#### Problem statement:
Could you write the entries out again, exactly as they are?

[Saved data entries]
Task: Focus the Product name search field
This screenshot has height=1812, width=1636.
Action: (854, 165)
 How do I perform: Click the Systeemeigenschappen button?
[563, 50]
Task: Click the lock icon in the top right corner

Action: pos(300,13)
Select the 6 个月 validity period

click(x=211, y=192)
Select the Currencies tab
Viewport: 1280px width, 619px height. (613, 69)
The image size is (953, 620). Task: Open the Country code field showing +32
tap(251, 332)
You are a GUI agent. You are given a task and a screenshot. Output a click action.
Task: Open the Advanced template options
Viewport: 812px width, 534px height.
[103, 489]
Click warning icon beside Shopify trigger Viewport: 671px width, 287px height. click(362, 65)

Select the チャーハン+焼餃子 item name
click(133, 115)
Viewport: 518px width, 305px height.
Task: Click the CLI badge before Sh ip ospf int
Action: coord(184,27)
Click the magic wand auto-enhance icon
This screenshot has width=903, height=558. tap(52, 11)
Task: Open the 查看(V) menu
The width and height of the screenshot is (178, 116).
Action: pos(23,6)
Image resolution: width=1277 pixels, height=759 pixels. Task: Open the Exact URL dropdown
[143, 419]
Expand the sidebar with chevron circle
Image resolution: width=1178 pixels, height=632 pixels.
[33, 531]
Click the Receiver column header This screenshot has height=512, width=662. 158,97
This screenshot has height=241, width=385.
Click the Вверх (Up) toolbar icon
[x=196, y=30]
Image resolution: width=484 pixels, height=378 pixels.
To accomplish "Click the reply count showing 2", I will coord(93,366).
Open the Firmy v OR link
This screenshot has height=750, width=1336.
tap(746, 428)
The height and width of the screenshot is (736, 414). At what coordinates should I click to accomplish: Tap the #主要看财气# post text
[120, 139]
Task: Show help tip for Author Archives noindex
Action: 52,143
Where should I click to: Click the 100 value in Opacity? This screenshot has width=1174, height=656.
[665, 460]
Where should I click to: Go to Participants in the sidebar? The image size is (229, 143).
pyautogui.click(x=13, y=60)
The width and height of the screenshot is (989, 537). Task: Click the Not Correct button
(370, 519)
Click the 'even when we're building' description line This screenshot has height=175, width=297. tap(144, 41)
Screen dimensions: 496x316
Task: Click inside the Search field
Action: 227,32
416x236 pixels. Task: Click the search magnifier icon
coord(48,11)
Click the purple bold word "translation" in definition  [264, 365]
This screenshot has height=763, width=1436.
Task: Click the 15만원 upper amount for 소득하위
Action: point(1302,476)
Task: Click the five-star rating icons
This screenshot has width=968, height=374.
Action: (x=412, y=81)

#### Answer space:
Task: Focus the Product name search field
This screenshot has height=1812, width=1636.
Action: (854, 165)
 How do I perform: Click the Systeemeigenschappen button?
[563, 50]
Task: Click the lock icon in the top right corner

Action: pos(300,13)
Select the 6 个月 validity period

click(x=211, y=192)
Select the Currencies tab
Viewport: 1280px width, 619px height. (613, 69)
The image size is (953, 620). Task: Open the Country code field showing +32
tap(251, 332)
You are a GUI agent. You are given a task and a screenshot. Output a click action.
Task: Open the Advanced template options
Viewport: 812px width, 534px height.
[103, 489]
Click warning icon beside Shopify trigger Viewport: 671px width, 287px height. click(362, 65)

Select the チャーハン+焼餃子 item name
click(133, 115)
Viewport: 518px width, 305px height.
Task: Click the CLI badge before Sh ip ospf int
Action: coord(184,27)
Click the magic wand auto-enhance icon
This screenshot has width=903, height=558. tap(52, 11)
Task: Open the 查看(V) menu
The width and height of the screenshot is (178, 116).
Action: pos(23,6)
Image resolution: width=1277 pixels, height=759 pixels. Task: Open the Exact URL dropdown
[143, 419]
Expand the sidebar with chevron circle
Image resolution: width=1178 pixels, height=632 pixels.
[33, 531]
Click the Receiver column header This screenshot has height=512, width=662. 158,97
This screenshot has height=241, width=385.
Click the Вверх (Up) toolbar icon
[x=196, y=30]
Image resolution: width=484 pixels, height=378 pixels.
To accomplish "Click the reply count showing 2", I will coord(93,366).
Open the Firmy v OR link
This screenshot has height=750, width=1336.
tap(746, 428)
The height and width of the screenshot is (736, 414). At what coordinates should I click to accomplish: Tap the #主要看财气# post text
[120, 139]
Task: Show help tip for Author Archives noindex
Action: 52,143
Where should I click to: Click the 100 value in Opacity? This screenshot has width=1174, height=656.
[665, 460]
Where should I click to: Go to Participants in the sidebar? The image size is (229, 143).
pyautogui.click(x=13, y=60)
The width and height of the screenshot is (989, 537). Task: Click the Not Correct button
(370, 519)
Click the 'even when we're building' description line This screenshot has height=175, width=297. tap(144, 41)
Screen dimensions: 496x316
Task: Click inside the Search field
Action: 227,32
416x236 pixels. Task: Click the search magnifier icon
coord(48,11)
Click the purple bold word "translation" in definition  [264, 365]
This screenshot has height=763, width=1436.
Task: Click the 15만원 upper amount for 소득하위
Action: point(1302,476)
Task: Click the five-star rating icons
This screenshot has width=968, height=374.
Action: (x=412, y=81)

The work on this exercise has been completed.